Notes: The original version was posted on the bioliteracy.blog 14 September 2017.  Revised in part using the editorial input of ChatGPT3.5.

Footnotes for the excessively curious

1. For a more academical discussion see: Cooper & Klymkowsky 2022. Aligning assessment goals with the current and future technologies needed to achieve them. in "Technologies in Biomedical and Life Science Education: Approaches and Evidence of Efficacy for Learning" H. Witchel & Michael Lee, eds.

2. McClymer & Knoles 1992. Ersatz Learning, Inauthentic Testing.

3. Check out my own attempt at an introductory cell and molecular biology course, biofundamentals (described here: Klymkowsky et al., 2016. The design and transformation of Biofundamentals: a non-survey introductory evolutionary and molecular biology course.
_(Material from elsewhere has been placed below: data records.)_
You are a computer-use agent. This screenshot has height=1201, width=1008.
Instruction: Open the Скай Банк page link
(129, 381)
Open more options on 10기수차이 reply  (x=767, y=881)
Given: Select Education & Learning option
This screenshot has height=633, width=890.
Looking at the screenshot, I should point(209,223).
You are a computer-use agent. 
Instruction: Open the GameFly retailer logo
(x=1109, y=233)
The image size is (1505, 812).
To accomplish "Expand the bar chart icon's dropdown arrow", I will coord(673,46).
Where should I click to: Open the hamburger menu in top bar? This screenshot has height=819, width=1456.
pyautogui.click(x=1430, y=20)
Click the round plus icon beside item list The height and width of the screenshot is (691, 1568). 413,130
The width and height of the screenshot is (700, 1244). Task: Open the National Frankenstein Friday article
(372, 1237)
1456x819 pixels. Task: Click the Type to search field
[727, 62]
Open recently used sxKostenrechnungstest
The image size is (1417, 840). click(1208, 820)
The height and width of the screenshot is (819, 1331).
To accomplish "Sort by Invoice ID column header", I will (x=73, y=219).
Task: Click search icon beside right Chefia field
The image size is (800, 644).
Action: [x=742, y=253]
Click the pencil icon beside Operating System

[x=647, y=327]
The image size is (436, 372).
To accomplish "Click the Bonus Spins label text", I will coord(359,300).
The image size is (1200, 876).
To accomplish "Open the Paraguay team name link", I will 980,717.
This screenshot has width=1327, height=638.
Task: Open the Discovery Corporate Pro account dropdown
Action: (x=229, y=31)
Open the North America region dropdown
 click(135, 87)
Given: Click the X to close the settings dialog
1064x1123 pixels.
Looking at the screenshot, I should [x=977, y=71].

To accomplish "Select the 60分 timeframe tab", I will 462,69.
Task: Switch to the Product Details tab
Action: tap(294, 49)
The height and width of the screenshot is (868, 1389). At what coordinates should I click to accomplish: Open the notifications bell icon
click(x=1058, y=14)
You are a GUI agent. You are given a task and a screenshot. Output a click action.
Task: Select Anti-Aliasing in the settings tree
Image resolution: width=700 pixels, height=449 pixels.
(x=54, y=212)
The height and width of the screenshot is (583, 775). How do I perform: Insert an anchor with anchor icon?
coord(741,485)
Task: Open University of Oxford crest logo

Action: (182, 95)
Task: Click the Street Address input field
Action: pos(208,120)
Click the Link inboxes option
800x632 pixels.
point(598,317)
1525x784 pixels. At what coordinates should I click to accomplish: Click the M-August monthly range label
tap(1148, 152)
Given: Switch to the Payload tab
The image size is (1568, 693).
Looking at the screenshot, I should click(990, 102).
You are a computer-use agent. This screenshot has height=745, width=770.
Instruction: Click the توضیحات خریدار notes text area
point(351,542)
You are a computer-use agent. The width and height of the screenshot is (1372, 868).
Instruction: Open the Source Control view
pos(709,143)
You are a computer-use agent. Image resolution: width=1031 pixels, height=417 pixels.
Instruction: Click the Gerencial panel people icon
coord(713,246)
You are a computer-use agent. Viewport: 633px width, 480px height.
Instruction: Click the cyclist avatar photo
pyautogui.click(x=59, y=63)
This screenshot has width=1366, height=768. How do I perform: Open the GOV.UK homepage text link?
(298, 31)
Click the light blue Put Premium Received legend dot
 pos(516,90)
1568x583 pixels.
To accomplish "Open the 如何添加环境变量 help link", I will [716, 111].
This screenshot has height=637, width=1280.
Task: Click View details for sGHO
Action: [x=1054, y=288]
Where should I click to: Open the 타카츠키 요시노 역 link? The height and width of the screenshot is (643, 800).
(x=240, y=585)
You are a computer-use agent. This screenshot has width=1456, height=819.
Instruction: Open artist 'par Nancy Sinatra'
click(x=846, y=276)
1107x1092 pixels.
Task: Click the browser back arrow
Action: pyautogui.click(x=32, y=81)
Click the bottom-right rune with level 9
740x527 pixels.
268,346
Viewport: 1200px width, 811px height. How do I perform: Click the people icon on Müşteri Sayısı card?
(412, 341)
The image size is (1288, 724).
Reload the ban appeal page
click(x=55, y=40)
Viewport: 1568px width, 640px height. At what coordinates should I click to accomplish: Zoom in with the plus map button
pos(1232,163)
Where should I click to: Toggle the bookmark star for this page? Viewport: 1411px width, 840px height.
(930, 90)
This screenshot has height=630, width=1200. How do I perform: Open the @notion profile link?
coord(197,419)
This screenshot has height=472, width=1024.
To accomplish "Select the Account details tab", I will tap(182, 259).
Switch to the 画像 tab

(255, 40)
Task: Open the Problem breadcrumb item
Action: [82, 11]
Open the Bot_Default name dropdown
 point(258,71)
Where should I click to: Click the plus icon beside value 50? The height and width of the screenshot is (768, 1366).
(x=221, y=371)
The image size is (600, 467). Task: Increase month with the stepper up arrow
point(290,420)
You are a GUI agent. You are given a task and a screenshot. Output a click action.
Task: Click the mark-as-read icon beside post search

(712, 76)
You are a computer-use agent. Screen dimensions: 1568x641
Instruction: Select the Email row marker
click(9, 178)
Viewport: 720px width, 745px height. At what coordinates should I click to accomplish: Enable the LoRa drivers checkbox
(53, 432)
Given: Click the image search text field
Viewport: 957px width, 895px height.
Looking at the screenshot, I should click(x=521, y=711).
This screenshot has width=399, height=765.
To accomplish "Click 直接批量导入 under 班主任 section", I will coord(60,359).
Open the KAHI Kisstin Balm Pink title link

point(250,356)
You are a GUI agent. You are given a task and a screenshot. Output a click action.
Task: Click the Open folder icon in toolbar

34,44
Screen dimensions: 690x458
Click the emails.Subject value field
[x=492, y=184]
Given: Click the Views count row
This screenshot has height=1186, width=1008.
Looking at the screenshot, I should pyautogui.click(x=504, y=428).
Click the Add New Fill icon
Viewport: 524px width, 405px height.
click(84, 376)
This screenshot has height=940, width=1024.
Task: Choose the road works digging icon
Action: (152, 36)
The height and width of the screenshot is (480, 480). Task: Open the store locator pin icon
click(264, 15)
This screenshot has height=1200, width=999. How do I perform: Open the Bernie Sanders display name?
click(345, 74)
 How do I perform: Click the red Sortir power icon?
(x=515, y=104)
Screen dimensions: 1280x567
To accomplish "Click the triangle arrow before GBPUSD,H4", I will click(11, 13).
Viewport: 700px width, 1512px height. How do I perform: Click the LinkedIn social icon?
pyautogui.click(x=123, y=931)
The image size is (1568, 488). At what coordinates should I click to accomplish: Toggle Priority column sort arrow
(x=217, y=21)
Life Science Education). It’s open source, i.e. free.

4. e.g: Klymkowsky. 2023. Rethinking (again) Hardy-Weinberg and genetic drift in undergraduate biology (pdf). Frontiers of Genetics

5. A longish talk (onYouTube) “Coping with the Noisy Nature of Life in Teaching“

6. Honegger & de Bivort. 2017. Stochasticity, individuality and behavior.

7. As an example, see Kolata 2013. Mice Fall Short as Test Subjects for Some of Humans’ Deadly Ills. New York Times.  

8. Klymkowsky, 2021. Making mechanistic sense: are we teaching students what they need to know? (pdf) Dev. Biol. 476: 308-313.